Rhetoric and Communication in the Time of COVID-19:
A Global Pandemic and Digital Rhetoric as Praxis
Editors: Jialei Jiang and Soyeon Lee
The COVID-19 outbreak as a pandemic is not simply a scientific or health crisis, but a phenomenon of global significance that cuts across social, political, cultural, bioenvironmental, and ethical domains. The crisis has spurred multi-disciplinary conversations in both academic and public spheres, ranging from viral modernity (Peters, Jandrić, and McLaren, 2020) and open science (Kupferschmidt, 2020), to post-truth conditions (Fuller, 2020) and misinformation (Mian & Khan, 2020).
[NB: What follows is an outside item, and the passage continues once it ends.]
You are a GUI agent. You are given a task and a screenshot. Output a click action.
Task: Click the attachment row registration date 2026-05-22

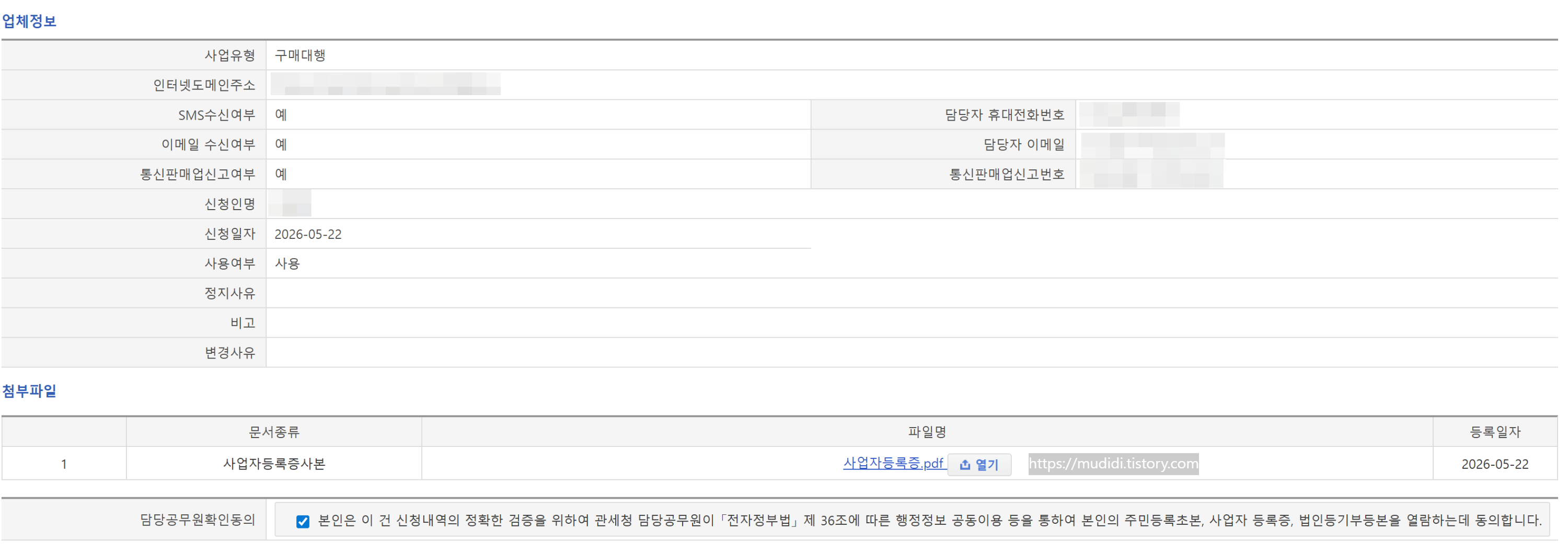[1495, 464]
Also worth mentioning is the urgency to protect ethnic minority populations and healthcare workers who are disproportionately affected by the disease, as well as indirect victims in financially-disadvantaged communities who are particularly susceptible to the ensuing economic recession.
Recently, educator and researcher Petar Jandrić (2020) writes the following: “It is crucial that academic researchers working in the humanities and social sciences immediately join the struggle against the pandemic.” The outbreak is already inextricably connected with a wide array of existing theories and discussions in rhetoric, writing, and technical/professional communication, such as environmental rhetoric (Goggin, 2013), post-truth rhetoric (McComiskey, 2017), the rhetoric of health and medicine (Meloncon & Scott, 2017), as well as the practices of social justice (Walton, Moore, & Jones, 2019). Addressing the challenges of the COVID-19 pandemic necessitates the immediate attention of the computers and writing community.
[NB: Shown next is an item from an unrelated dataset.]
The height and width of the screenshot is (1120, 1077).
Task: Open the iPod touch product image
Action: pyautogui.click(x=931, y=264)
In this Blog Carnival, we invite you to explore this ecological perspective of the current COVID-19 virus crisis. As a response to the disaster, this blog carnival encourages you to explore the rhetorics, discourses, and perspectives around COVID-19, to examine the potential consequences and ramifications of the pandemic, and/or to create possible action plans at the individual, local, national, and global levels.
Possible topics of this blog can include theoretical, practical, or pedagogical conversations that offer insight into rhetoric, writing, and communication under the context of the pandemic. You may choose to conduct text/image/discourse-based analyses or produce reflective inquiries. We welcome contributions on the following themes/questions:
- How can environmental rhetoric and the rhetoric of health and medicine help us better understand the ramifications and implications of the pandemic? In what ways can the global pandemic extend the current theoretical conversations surrounding environmental rhetoric and the rhetoric of health and medicine?
- How can other critical theories and perspectives—including but not limited to decolonial rhetoric, feminist theories, posthumanist/post-anthropocentric rhetoric, post-truth studies, and social justice paradigms—provide theoretical and philosophical lenses for engaging issues of environmental and social justice in the currrent crisis?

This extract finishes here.